[Problem requirements] Return the data below in full. Keep each character unchanged.
^^^^
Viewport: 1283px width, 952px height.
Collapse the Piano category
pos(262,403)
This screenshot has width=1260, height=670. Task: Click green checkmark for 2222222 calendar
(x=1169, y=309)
^^^^
[Task solution]
Viewport: 1283px width, 952px height.
Collapse the Piano category
pos(262,403)
This screenshot has width=1260, height=670. Task: Click green checkmark for 2222222 calendar
(x=1169, y=309)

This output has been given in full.